Ce qu’il faut de nuit
C’est une histoire d’hommes. Un trio familial qui se délite petit à petit dans l’absence de mots, la résignation, le manque d’argent, le manque d’amour. C’est un père qui vit dans la perte de sa femme et la fierté de ses fils. L’aîné, Fus, brille au club de foot. Gilou, le second, est fan de son grand frère.
Par petites touches pourtant, le tableau d’une vie simple à trois se fissure. Le père s’efface de son rôle, l’aîné prend son frère en charge et se met à fréquenter un groupe d’extrême droite. Oh, il est gentil celui-là, et bien élevé, il ne se laissera pas démonter le cerveau. Et pourtant… Pourtant le père est incapable de mettre des mots sur ce que vit son fils et ce que ça lui fait. Le foot et le stade ne parviennent plus à relier cette famille. Le père se terre dans une alternance de silence et de mépris. Il déteste même et perd pied. Jusqu’au drame.
C’est une histoire de solidarité aussi. Quand tout semble échapper, quand pas grand-chose vous retient au fil des jours, restent les amis, les voisins, ceux qui ont toujours été là pour vous. C’est un territoire de seconde zone où le travail manque. Un lieu que la jeunesse s’empresse de quitter pour des études ou la quête d’une vie meilleure.

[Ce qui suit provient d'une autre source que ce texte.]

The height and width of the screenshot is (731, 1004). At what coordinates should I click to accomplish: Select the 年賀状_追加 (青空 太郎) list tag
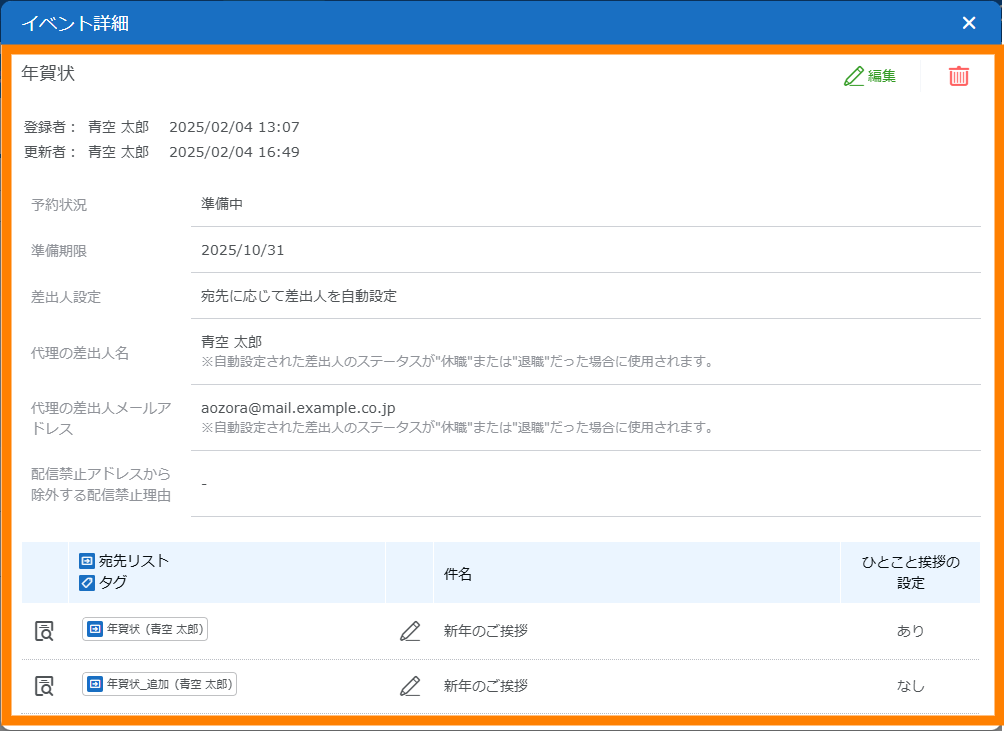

Avec une langue simple — qui aurait parfois mérité d’être défaite de ses tics d’articulation de phrases — Laurent Petitmangin sert un premier roman qui embarque implacablement. Au fil des pages la tension monte, le drame semble inéluctable mais il est impossible de savoir quand ou comment il surgira.
« Août, c’est le meilleur mois dans notre coin. La saison des mirabelles. La lumière vers les cinq heures est la plus belle qu’on peut voir de toute l’année. Dorée, puissante, sucrée et pourtant pleine de fraîcheur. […] Cette lumière, c’est nous. Elle est belle, mais elle ne s’attarde pas, elle annonce déjà la suite. »
Ce qu’il faut de nuit est paru à la Manufacture de livres. Il a reçu le prix Stanislas 2020, meilleur premier roman de la rentrée littéraire.